Vans continues to be a drag on top-line performance, with management indicating that first-quarter trends will mirror the 20% decline seen in the fourth quarter of fiscal 2025. The fiscal first quarter will reflect the full impact of earlier store closures, exits from value channels, and distressed inventory reductions—part of a broader plan to clean up the marketplace and reset the brand for profitable growth. While these actions aim to build a stronger foundation, they are expected to distort year-over-year comparisons through at least the first half of fiscal 2026. Management does not anticipate a visible improvement in Vans’ financial performance until the back-to-school or holiday season.

In addition to these challenges, foreign exchange is expected to have a modest unfavorable impact on the first-quarter results. Despite these headwinds, V.F. Corporation remains focused on its transformation goals under the Reinvent strategy, including cost structure optimization, improved brand focus, and balance sheet deleveraging. Although the company did not provide full-year guidance for fiscal 2026, it reiterated expectations for operating margin expansion despite macroeconomic and brand-specific challenges.

Positive Outlook on Gross Margins

On the positive side, V.F. Corporation is expected to maintain a strong gross margin, driven by lower input costs, fewer promotions, and an improved inventory mix. These tailwinds helped deliver a 560 basis-point gross margin improvement in the fourth quarter of fiscal 2025, and they are likely to carry into the first quarter of fiscal 2026. However, operating leverage remains limited. VFC expects an operating loss of $110 to $125 million for the first quarter of fiscal 2026. SG&A expenses are forecasted to remain flat or slightly down year over year, with cost savings from the Reinvent program offsetting investments in product development and marketing.

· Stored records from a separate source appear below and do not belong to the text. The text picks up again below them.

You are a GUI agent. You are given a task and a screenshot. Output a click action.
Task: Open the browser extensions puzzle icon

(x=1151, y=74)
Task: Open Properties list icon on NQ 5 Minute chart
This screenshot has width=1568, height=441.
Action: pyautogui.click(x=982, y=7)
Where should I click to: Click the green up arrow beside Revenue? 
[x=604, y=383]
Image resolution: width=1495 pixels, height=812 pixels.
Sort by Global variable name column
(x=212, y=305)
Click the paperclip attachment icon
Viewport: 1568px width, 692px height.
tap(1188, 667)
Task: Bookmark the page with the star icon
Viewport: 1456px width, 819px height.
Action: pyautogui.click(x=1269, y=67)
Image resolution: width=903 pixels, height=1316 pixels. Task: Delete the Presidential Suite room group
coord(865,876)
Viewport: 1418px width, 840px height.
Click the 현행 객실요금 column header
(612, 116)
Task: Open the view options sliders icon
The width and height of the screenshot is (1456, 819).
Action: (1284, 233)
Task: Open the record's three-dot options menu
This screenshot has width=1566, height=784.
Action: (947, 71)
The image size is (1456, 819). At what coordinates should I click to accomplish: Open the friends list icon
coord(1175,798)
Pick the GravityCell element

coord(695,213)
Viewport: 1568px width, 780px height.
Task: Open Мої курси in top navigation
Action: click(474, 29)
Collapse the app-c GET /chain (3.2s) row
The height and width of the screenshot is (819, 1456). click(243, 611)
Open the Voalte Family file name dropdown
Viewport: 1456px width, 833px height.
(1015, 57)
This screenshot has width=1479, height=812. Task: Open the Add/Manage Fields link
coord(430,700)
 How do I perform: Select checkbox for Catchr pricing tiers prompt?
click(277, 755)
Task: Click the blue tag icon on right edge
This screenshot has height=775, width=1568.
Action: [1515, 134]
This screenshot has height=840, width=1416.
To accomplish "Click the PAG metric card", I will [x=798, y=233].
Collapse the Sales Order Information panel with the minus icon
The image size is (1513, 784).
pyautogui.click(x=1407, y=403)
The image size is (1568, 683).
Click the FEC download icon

Valuation and Market Performance

V.F. Corporation stock is currently trading at a premium valuation relative to the industry. Based on the forward 12-month price-to-earnings ratio, the stock is valued at 13.87X, compared to 11.49X for the Textile – Apparel industry. Over the past three months, VFC’s shares have gained 8.2%, outperforming the industry’s 1.1% growth.

According to the Zacks model, V.F. Corp does not have a clear path to an earnings beat this time around. The company has an Earnings ESP of -15.00% and carries a Zacks Rank of 3. This combination does not increase the likelihood of an earnings beat, unlike stocks with a Zacks Rank of 1 (Strong Buy) or 2 (Buy) paired with a positive Earnings ESP.

Other Stocks to Watch

While V.F. Corporation faces challenges, other companies may offer better opportunities. For example:

  • Ralph Lauren (RL): RL has an Earnings ESP of +1.02% and a Zacks Rank of 2. It is expected to see a top-line increase, with revenues projected to rise 8.7% year over year.
  • Planet Fitness (PLNT): PLNT has an Earnings ESP of +1.48% and a Zacks Rank of 2. The company is expected to report growth in both revenue and earnings.
  • Royal Caribbean Cruises (RCL): RCL has an Earnings ESP of +0.72% and a Zacks Rank of 3. It is expected to see significant growth in both revenue and earnings.

These companies are among those identified by the Zacks model as having the right combination of factors to potentially beat earnings estimates.